# arowana tank



## snobordfrk12 (Apr 5, 2005)

Im planning to replace my arowana as a 55 gallo is just too small for a growing predatory fish. I was thinking to set up a sizable tank (100galons+) with a sump and over flow with a proteinskimmer.
I was wondering if protein skimmers are usefro freshwater, and if so i will have tot use a pump to pump the water from the sump to the tank. Will the outflow from the pump be too strong for my arowana? also i was wondering what tankmates i should put in, i already have a 7inch pleco, and i was thinking about -lants. I am deciding wehter to put my silver dollar school in or not.
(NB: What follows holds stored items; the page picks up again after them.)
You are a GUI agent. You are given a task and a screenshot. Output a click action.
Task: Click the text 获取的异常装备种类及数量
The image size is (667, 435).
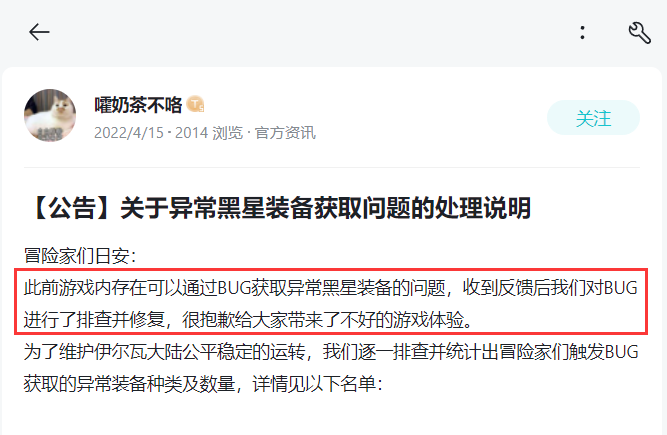click(x=129, y=384)
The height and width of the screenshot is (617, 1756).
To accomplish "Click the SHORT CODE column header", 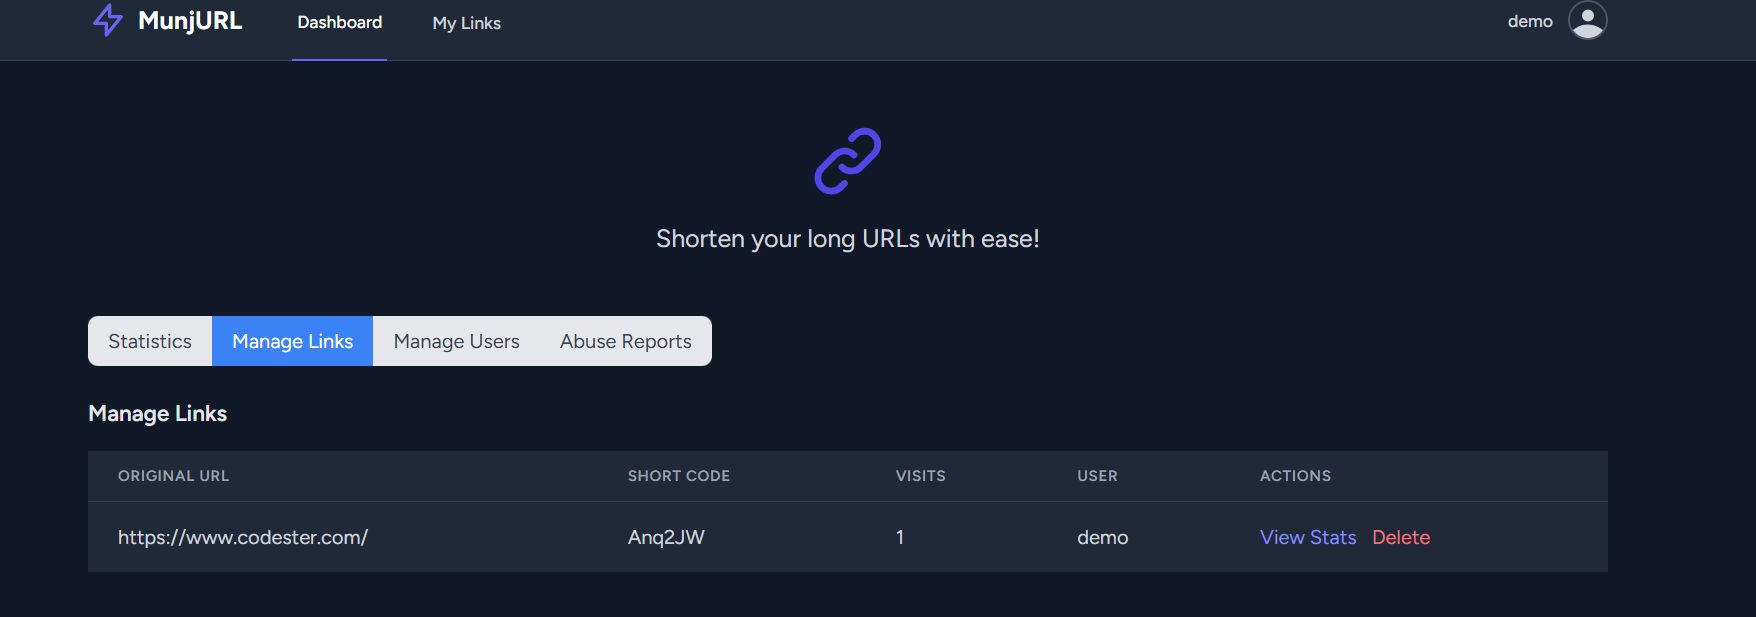I will 679,475.
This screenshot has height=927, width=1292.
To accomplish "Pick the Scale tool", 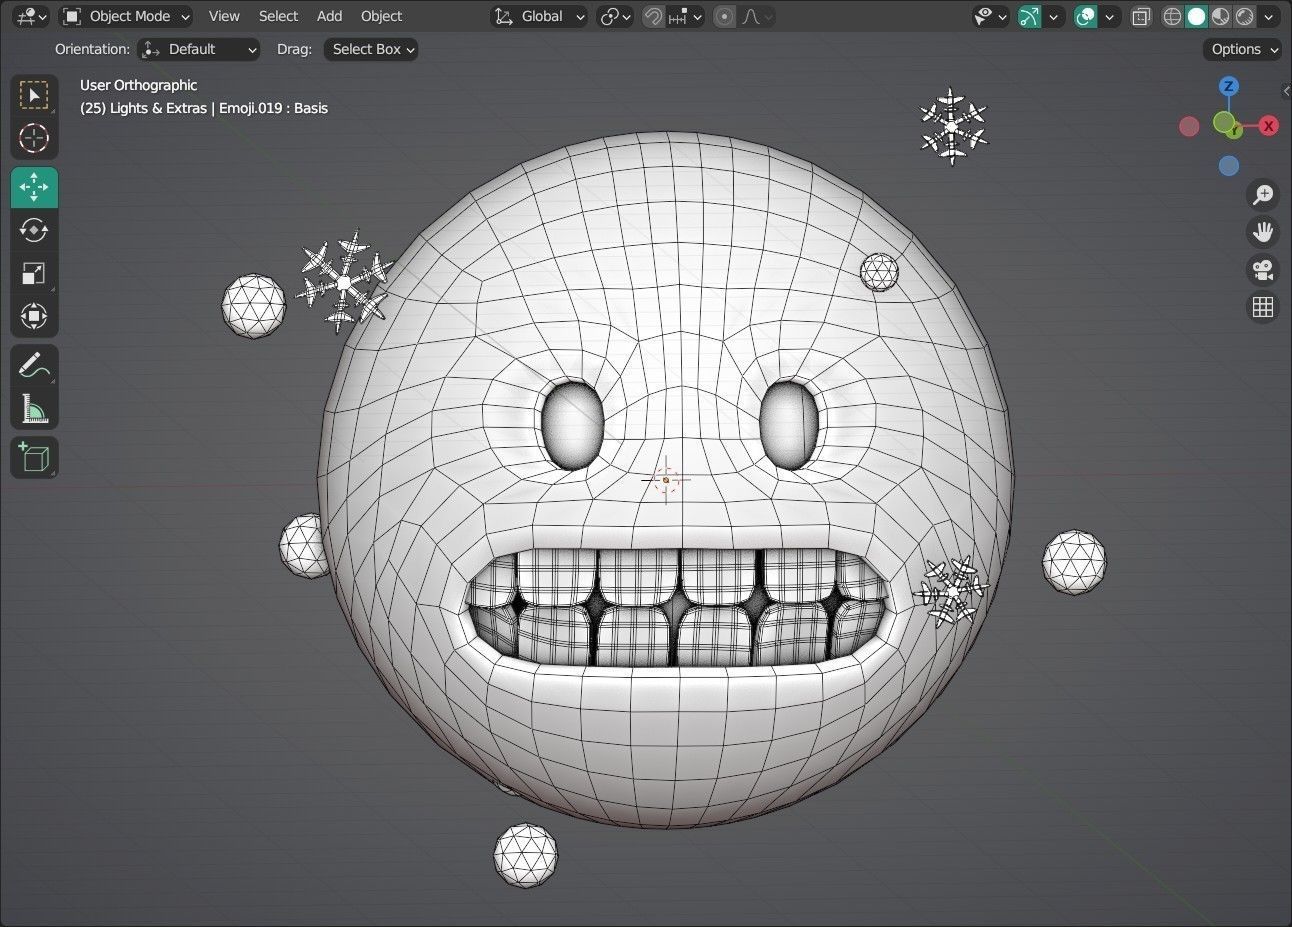I will click(34, 273).
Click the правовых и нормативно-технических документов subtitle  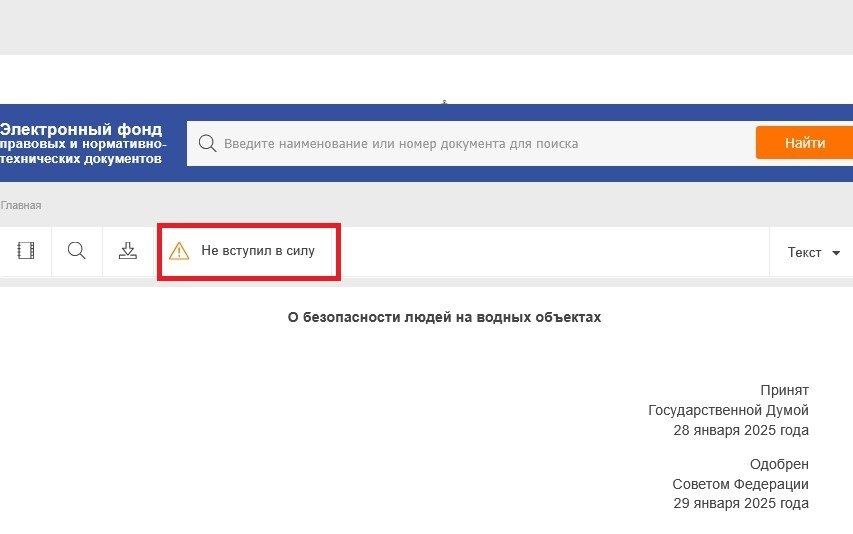click(x=83, y=151)
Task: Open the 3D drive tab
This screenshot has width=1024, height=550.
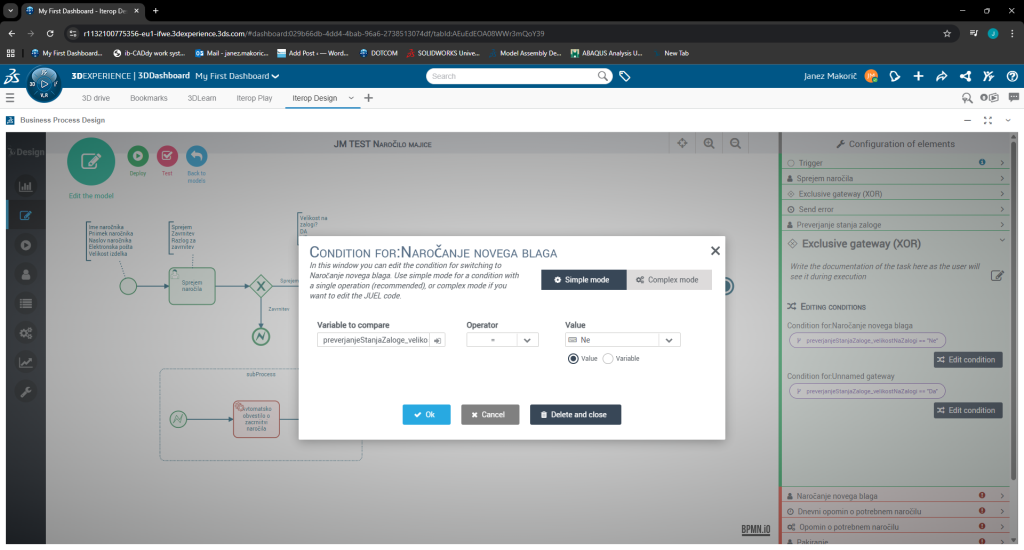Action: [x=96, y=98]
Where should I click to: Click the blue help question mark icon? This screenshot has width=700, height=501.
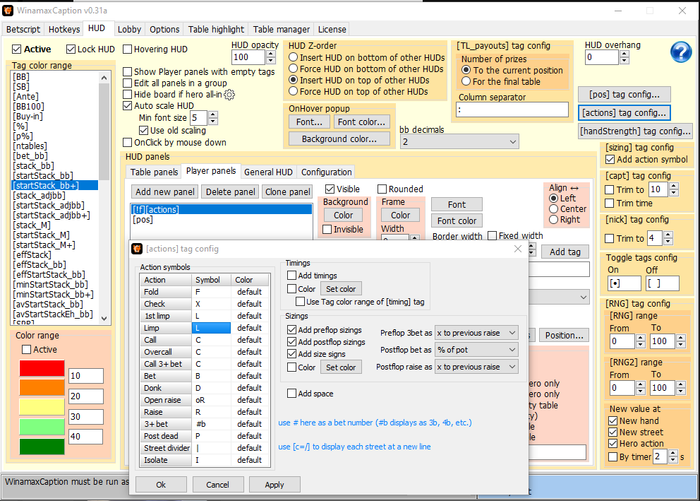tap(681, 52)
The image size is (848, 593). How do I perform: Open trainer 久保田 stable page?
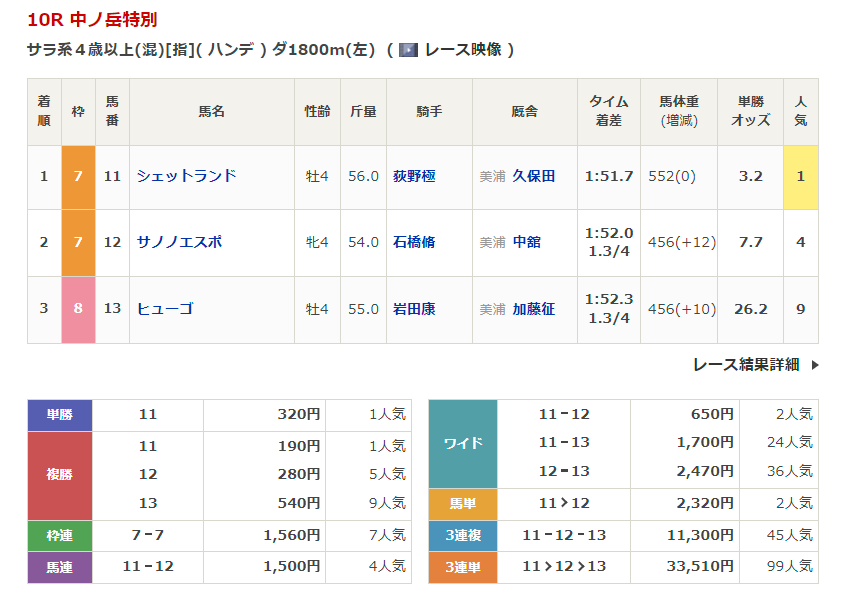coord(533,176)
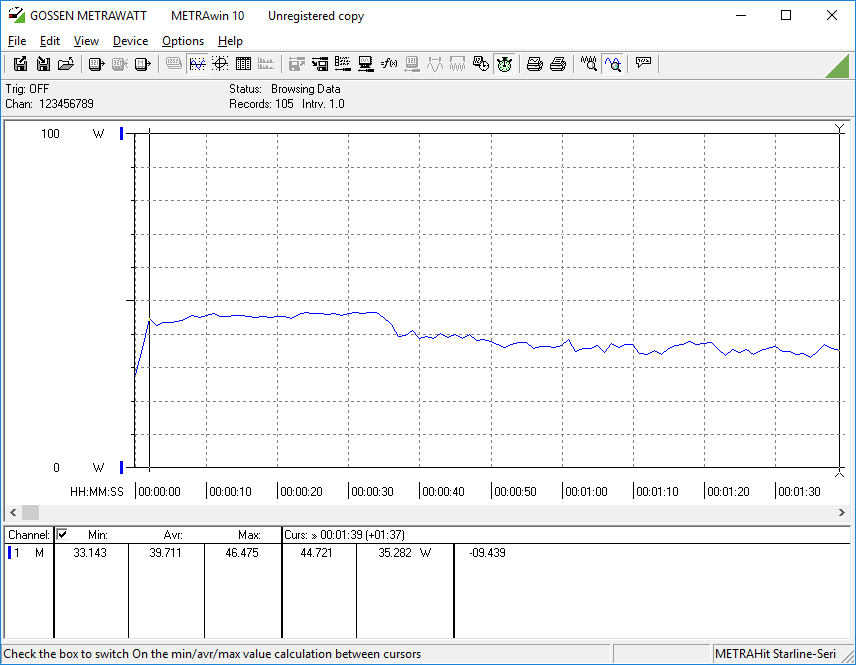Select the Y-t line graph view icon
Screen dimensions: 856x665
coord(197,64)
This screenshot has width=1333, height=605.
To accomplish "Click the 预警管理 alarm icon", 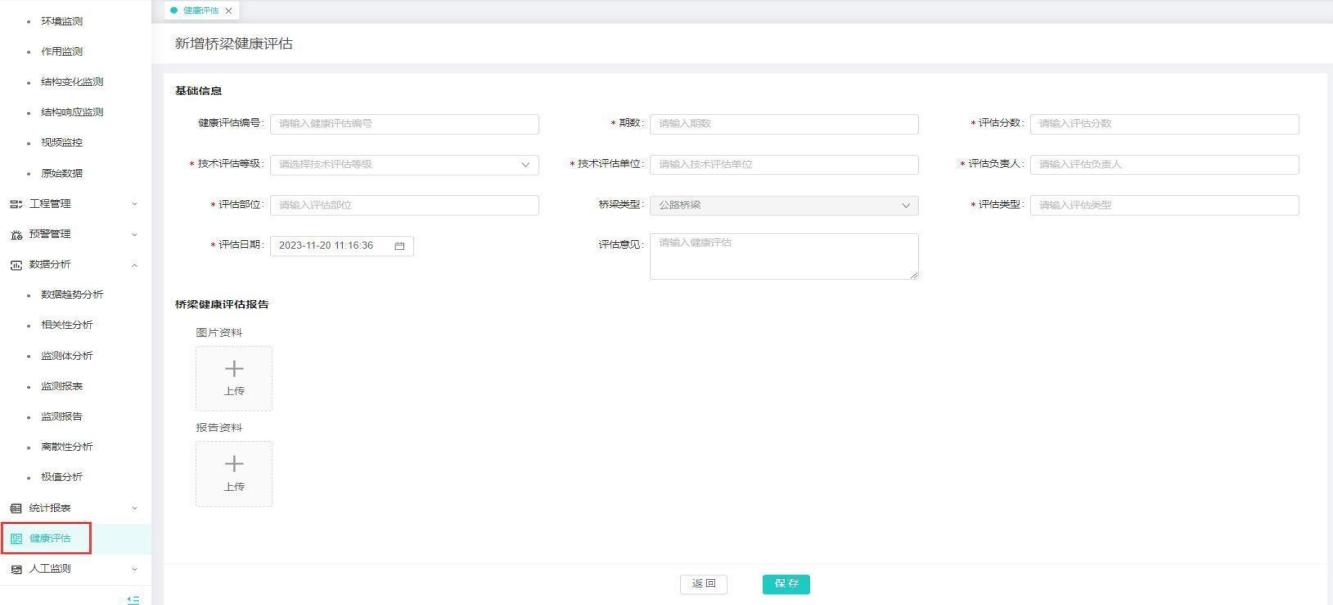I will 15,235.
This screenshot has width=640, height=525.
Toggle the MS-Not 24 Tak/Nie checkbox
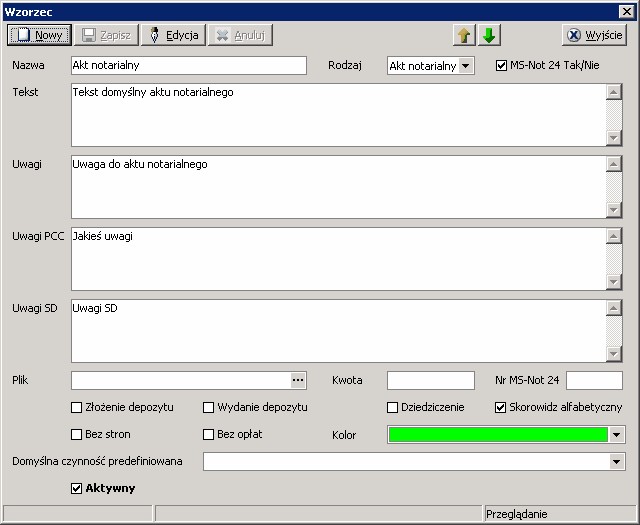point(502,66)

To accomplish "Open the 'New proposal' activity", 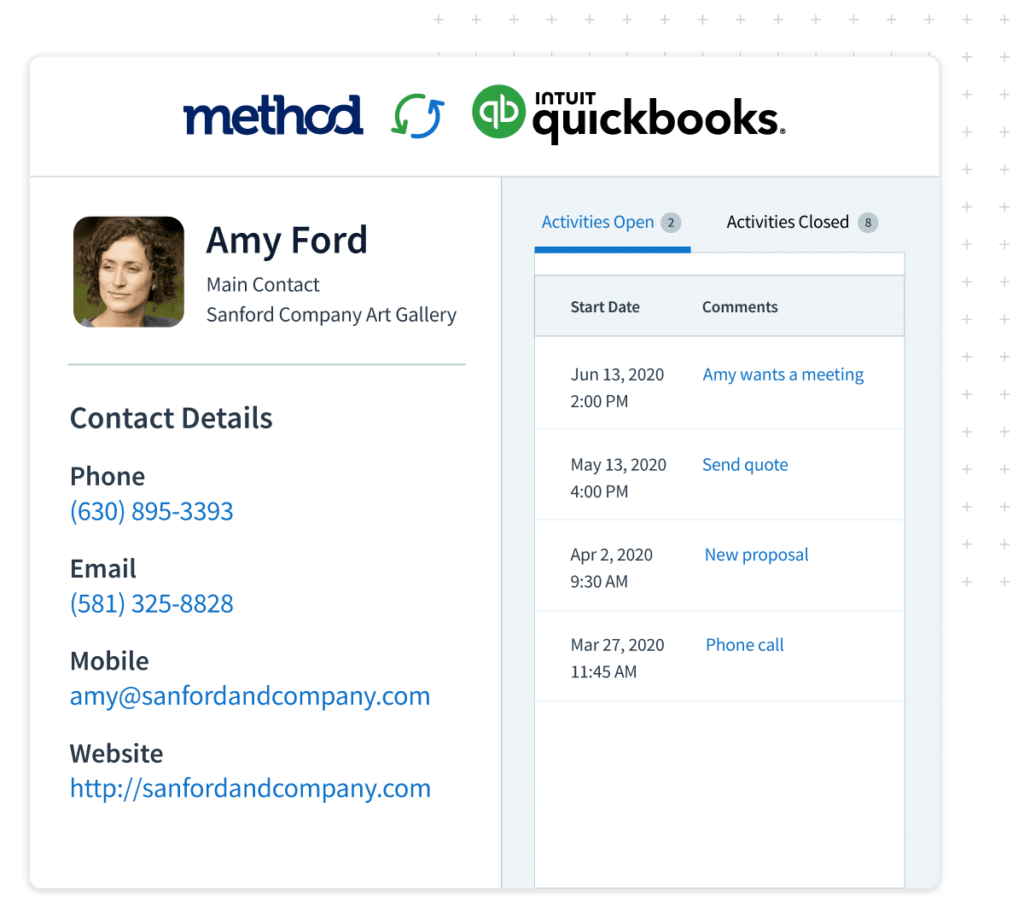I will click(756, 555).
IF not i wll ad d plants.... so I was wondering what are the best equipment for my tank... U guys will help my set up my new arowana tank..
p.s. I will probabaly be adding another arowana


----------



## fishboy (Feb 26, 2005)

http://www.liveaquaria.com/product/prod_Display.cfm?pCatId=858
This is a good source. I don't know if arowanas get along together unless they're in a HUGE tank. The chart on the site will list all misc. as semi compatible including arowanas


----------



## Fishfirst (Jan 24, 2005)

you already posted... and we already answered... check your other post


----------



## icp (Jan 18, 2005)

plants are a bad idea because the aro will be uprooted them when it jolts across the tank .....
I have kept/raised 30+ aro's in the past few years any question pm me :mrgreen::


----------



## fish_doc (Jan 31, 2005)

Protine skimmers are not much use in a freshwater tank. I would avoid spending the extra money on unneeded equipment.


----------